- DOCUMENT SECTION:
%%
Expression and Projection Magic for Entity Framework Core

04 January, 2018

Radically upgrade your Entity Framework chops by only retrieving the columns you actually want from your database, including nested classes and even single element projections!

This is one of the more intense blog posts I’ve written, as getting my head around how Expressions and Projections work, especially when dealing with Entity Framework, has been an absolute mind-bender.

In this post we’re going to cover a few very important upgrades we can make to our Entity Framework linq queries, such that they produce the cleanest and most efficient SQL queries possible. In short these are:

  • Projections - The ability to request only certain columns from the database when writing your query
  • Nested Projections - When one projection has a property which also needs to be projected
  • Single Element Projections - A property that isn’t a collection (doesn’t have .Select()) but needs to be projected anyway

Before we get started, let’s look at the entities we’ll be using:

Vendor VendorCategory Fruit ColourEnum
Id (int) Id (int) Id (int) Yellow = 1
Name (string) CategoryName (string) Name (string) Green = 2
Category (VendorCategory) IsImportant (bool) Colour (ColourEnum) Blue = 3
Fruits (ICollection<Fruit>)      

Alright let’s dive in!

Projections

A projection is just a way of mapping one set of properties to another. In relation to Entity Framework specifically, it’s a way of translating a full entity (database table) into a C# class with a subset of those properties. The values can also be altered/joined/removed on the way through as well. Anything you can do in a SELECT statement in SQL is possible.

The simplest example of this is just the regular old .Select() linq statement.

return _context.Vendors
    .Select(x => new VendorListItem()
    {
        Id = x.Id,
        Name = x.Name,
        NumberOfFruits = x.Fruits.Count
    }).ToList();

Which returns a nice bit of sql:

SELECT [x].[Id], [x].[Name], (
    SELECT COUNT(*)
    FROM [Fruits] AS [f]
    WHERE [x].[Id] = [f].[VendorId]
) AS [NumberOfFruits]
FROM [Vendors] AS [x]

Easy peasy. We’re all done. Entity Framework takes care of the heavy lifting when translating projections into SQL queries. Let’s knock things up a notch and take a look at how we might reuse a projection.

Reusing Projections

Now that we’ve mastered the art of writing right to left assignments, let’s see how we can pull that projection out on it’s own.

This is where we begin to see our new friend Expressions. Here’s the code:

public class VendorListItem
{
    public int Id { get; set; }
    public string Name { get; set; }
    public int NumberOfFruits { get; set; }

    public static Expression<Func<Vendor, VendorListItem>> Projection
    {
        get
        {
            return x => new VendorListItem()
%%
- AVAILABLE DATA:
%%
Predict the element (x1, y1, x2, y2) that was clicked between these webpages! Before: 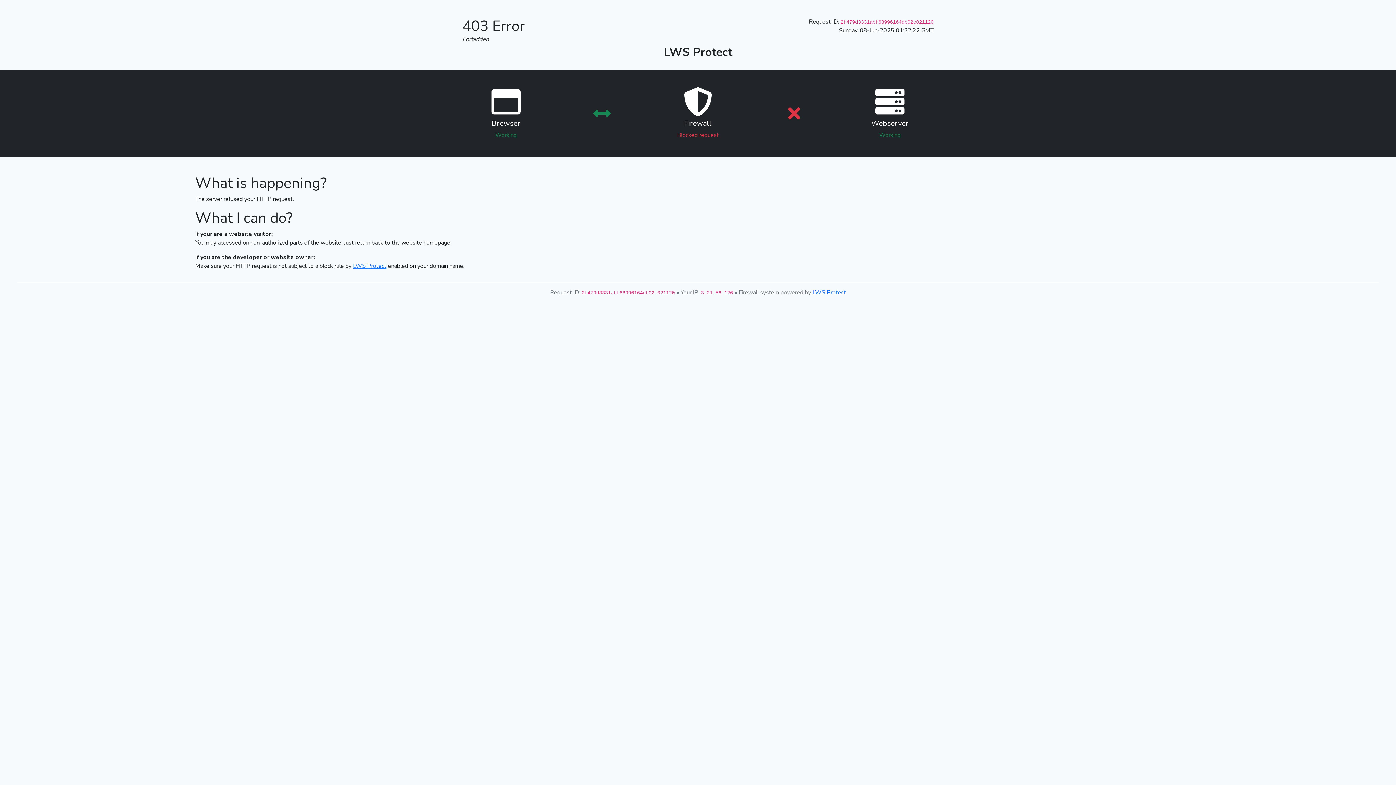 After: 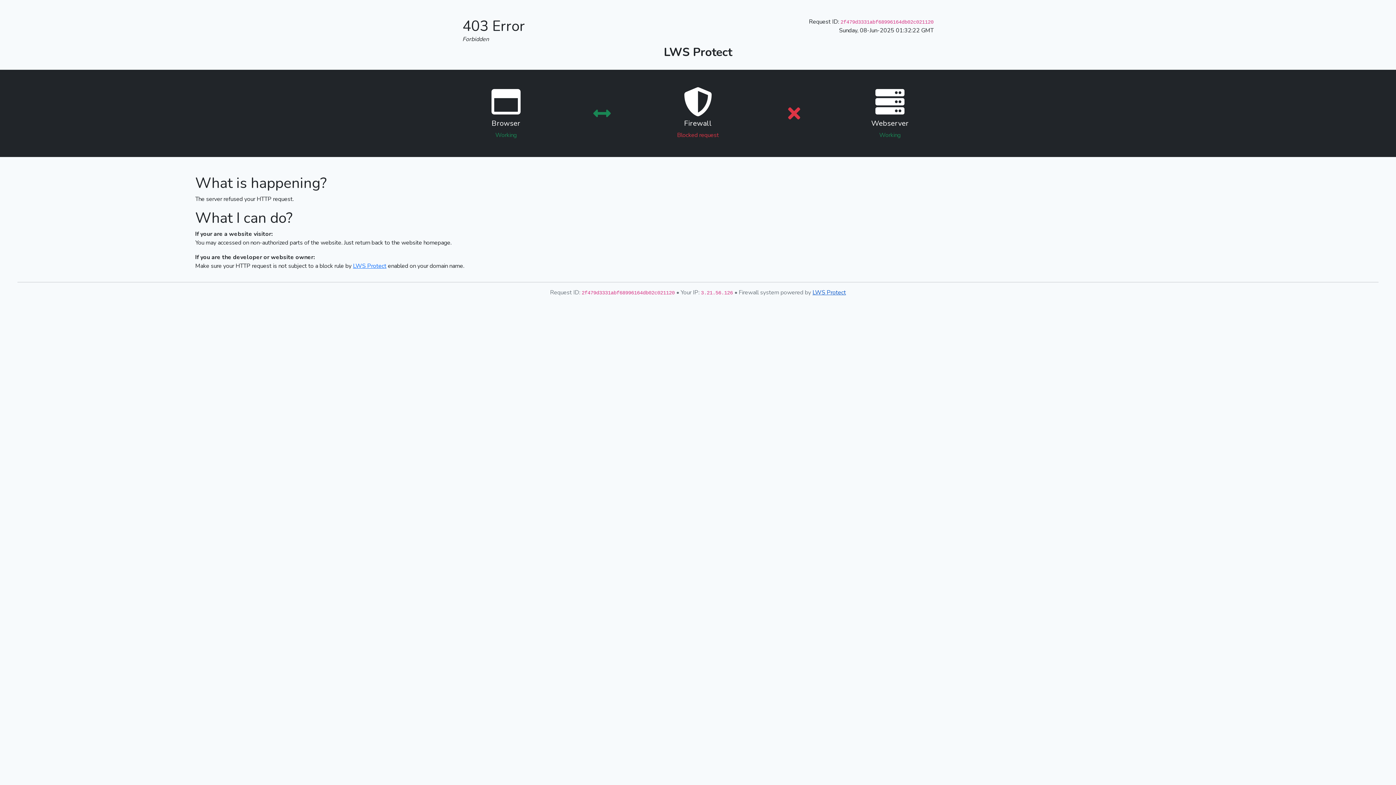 Action: bbox: (812, 288, 846, 296) label: LWS ProtectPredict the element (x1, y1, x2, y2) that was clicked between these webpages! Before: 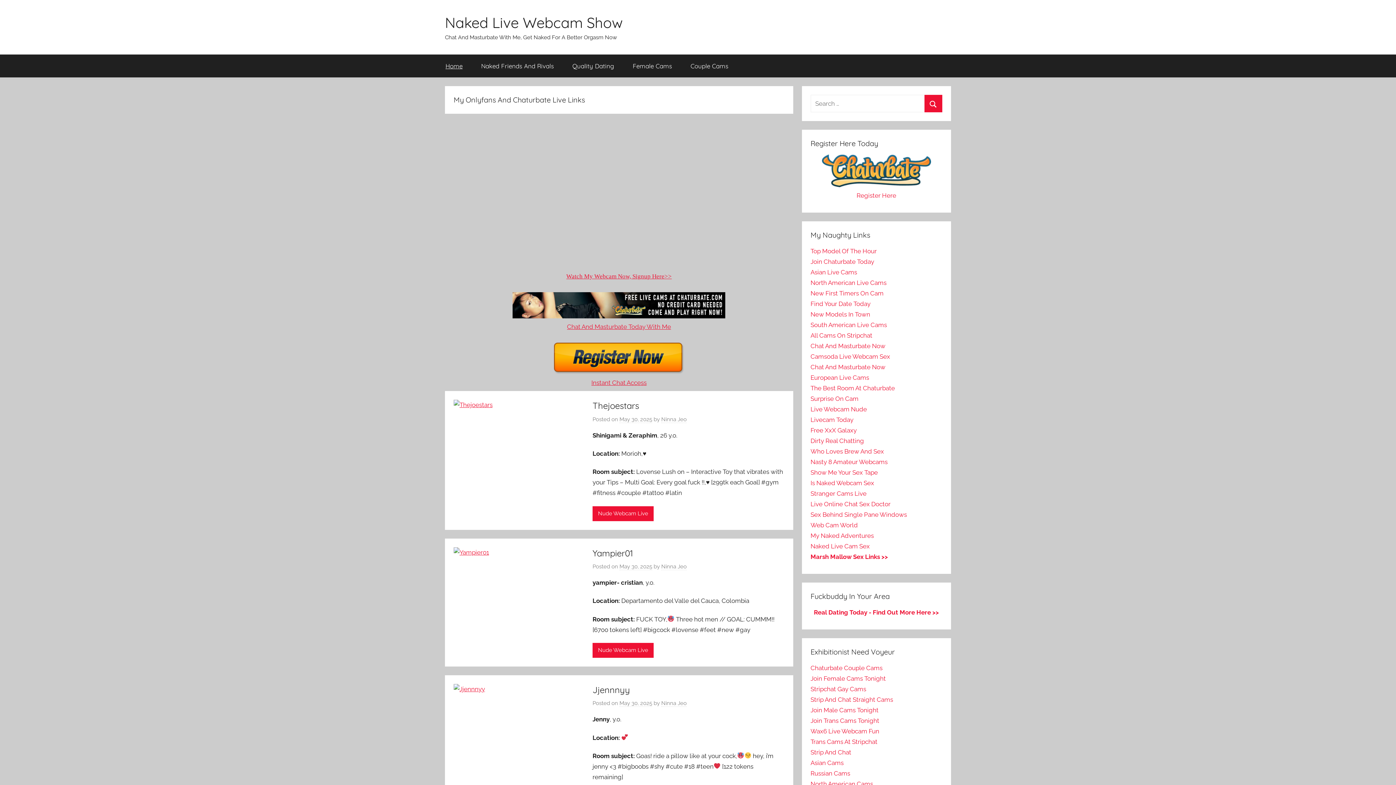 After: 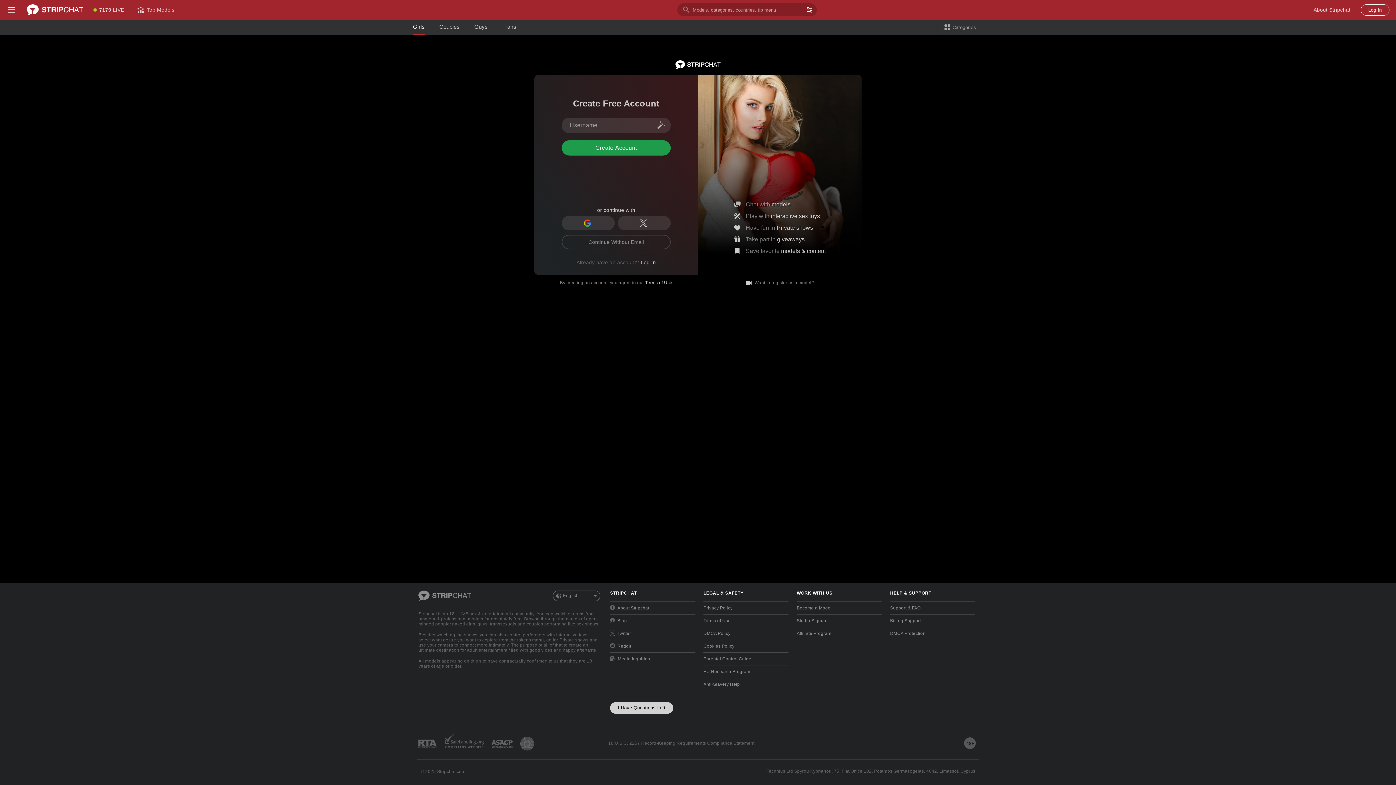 Action: label: Strip And Chat bbox: (810, 749, 851, 756)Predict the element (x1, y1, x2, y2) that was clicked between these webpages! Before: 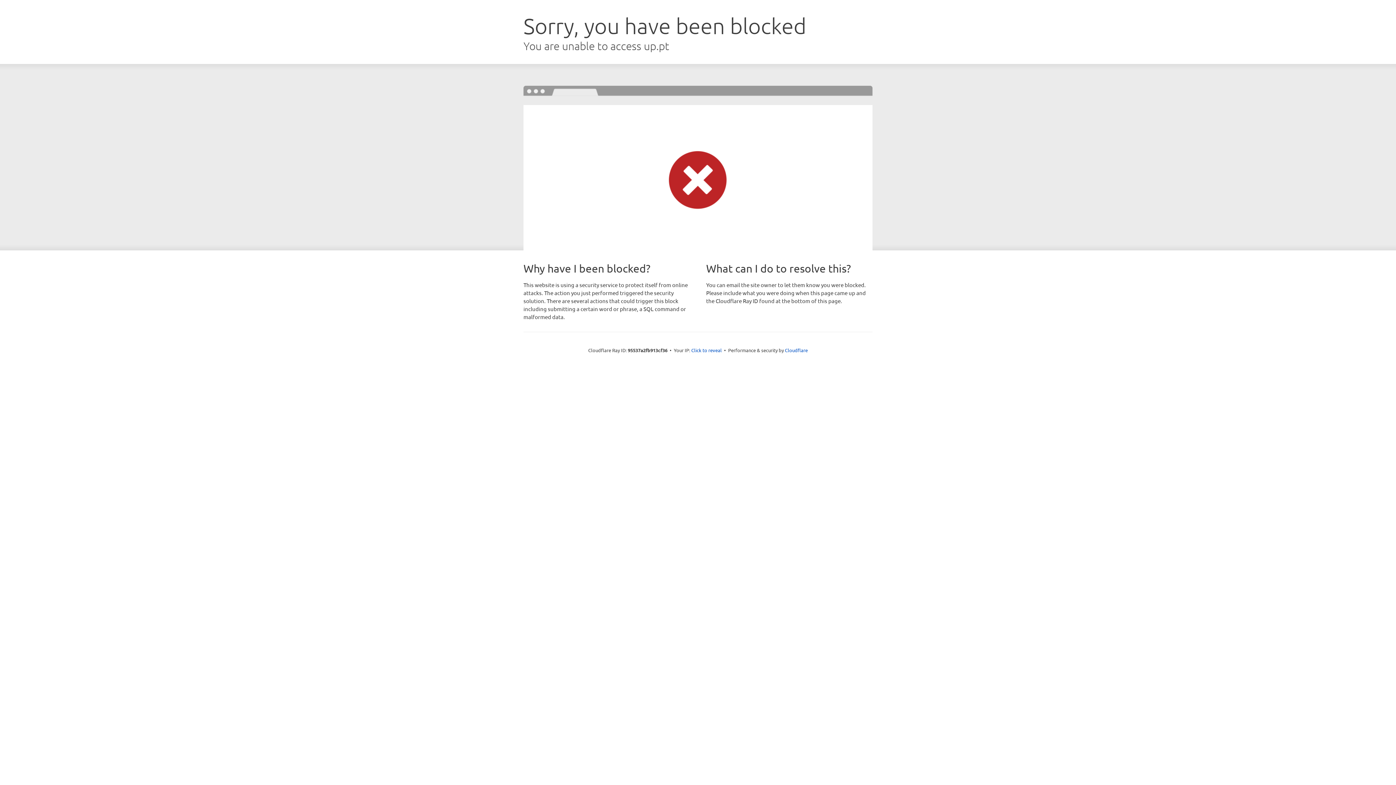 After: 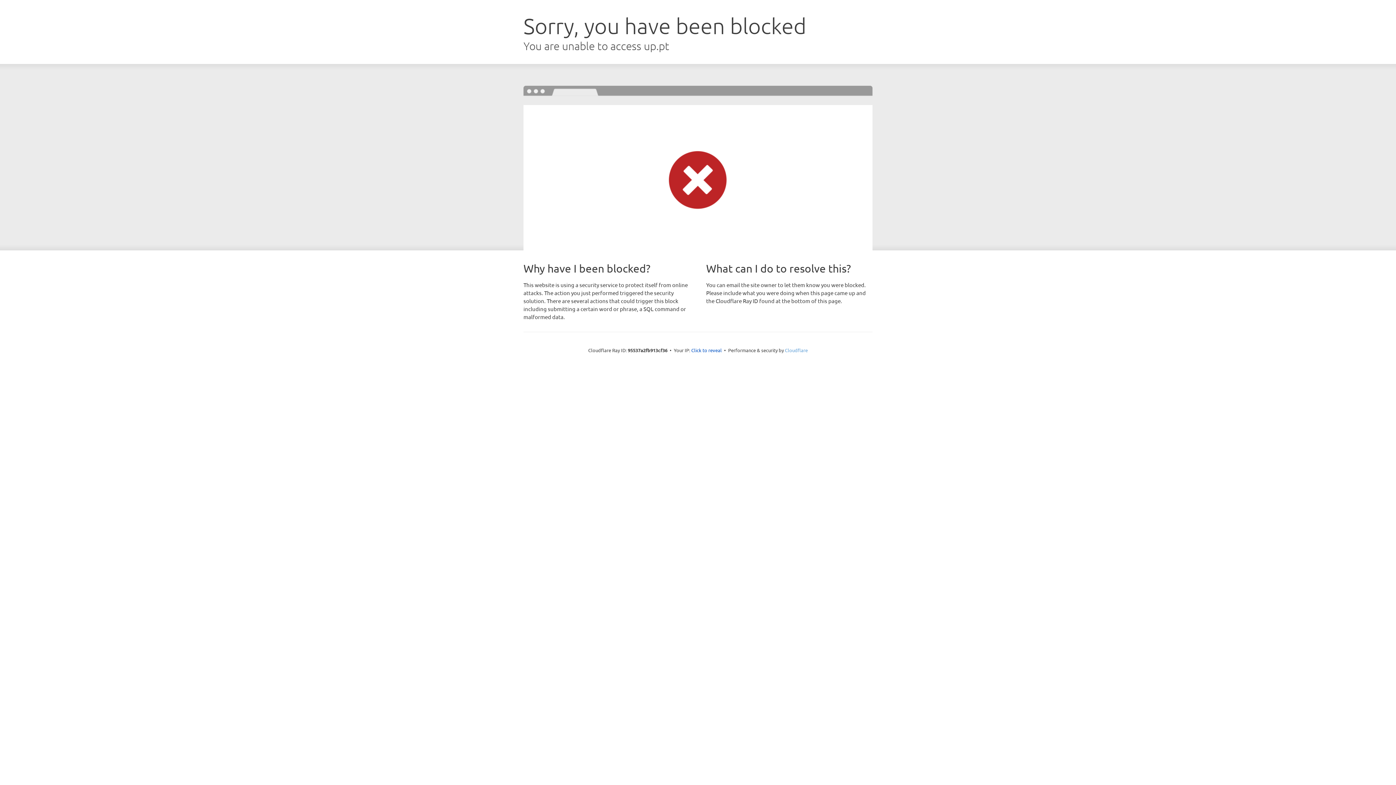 Action: bbox: (785, 347, 808, 353) label: Cloudflare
%%
- TASKS TO CARRY OUT:
(1) According to the Entity Framework Core projections post, what is a projection?
(2) In the Entity Framework Core projections post, take the passage starting with "Vendor VendorCategory Fruit" and going on through "let’s dive in!", and write it out again with "dive in" swapped for "get going".
(3) Write the next part of the Entity Framework Core projections post, picking up from its last line.

- RESPONSES IN ORDER:
(1) A way of mapping one set of properties to another.

(2)
Vendor VendorCategory Fruit ColourEnum
Id (int) Id (int) Id (int) Yellow = 1
Name (string) CategoryName (string) Name (string) Green = 2
Category (VendorCategory) IsImportant (bool) Colour (ColourEnum) Blue = 3
Fruits (ICollection<Fruit>)      

Alright let’s get going!

(3)
            {
                Id = x.Id,
                Name = x.Name,
                NumberOfFruits = x.Fruits.Count()
            };
        }
    }
}

and to use it:

return _context.Vendors
    .Select(VendorListItem.Projection)
    .ToList();

Now the code above is just a normal readonly property (public int myProp {get;}) but here we’re returning an Expression. The beauty of expressions is they describe what’s going on without actually executing anything. It’s kind of like a blueprint, given an instance of Vendor, here’s what I’d do to get an instance of VendorListItem.

Expressions are the fundamental technology that allow Entity Framework to translate linq into sql queries in the first place, because it can read the blueprint all the way down and decide how best to turn it into SQL statements.

A great example of a simple query broken down into it’s expression components can be found here: https://stackoverflow.com/a/8315901/80013

Expression Tree Example

Nested Projections

Now that we can easily create expressions, it’s a relatively simple exercise to start nesting them.

VERSION WARNING (EF Core 2.0.0): At the time of writing nested collection projections only work in memory, defeating the purpose of using them in the first place. This will be fixed soon, so it’s still worth understanding. They DO still work for nested single element projections which we’ll learn about in the next section, so keep reading!

Let’s take a look at one more level down:

public class VendorWithFruit
{
    public int Id { get; set; }
    public string Name { get; set; }
    public IEnumerable<FruitListItem> Fruits { get; set; } = new List<FruitListItem>();

    public static Expression<Func<Vendor, VendorWithFruit>> Projection
    {
        get
        {
            return x => new VendorWithFruit()
            {
                Id = x.Id,
                Name = x.Name,
                Fruits = x.Fruits.AsQueryable().Select(FruitListItem.Projection)
            };
        }
    }
}

public class FruitListItem
{
    public int Id { get; set; }
    public string Name { get; set; }

    public static Expression<Func<Fruit, FruitListItem>> Projection
    {
        get
        {
            return x => new FruitListItem()
            {
                Id = x.Id,
                Name = x.Name                    
            };
        }
    }
}

Using the following query:

// Until this is fixed, we must fetch the data into memory first
var data = _context.Vendors
    .Include(x => x.Fruits)
    .ToList();
 
return data.AsQueryable()
    .Select(VendorWithFruit.Projection)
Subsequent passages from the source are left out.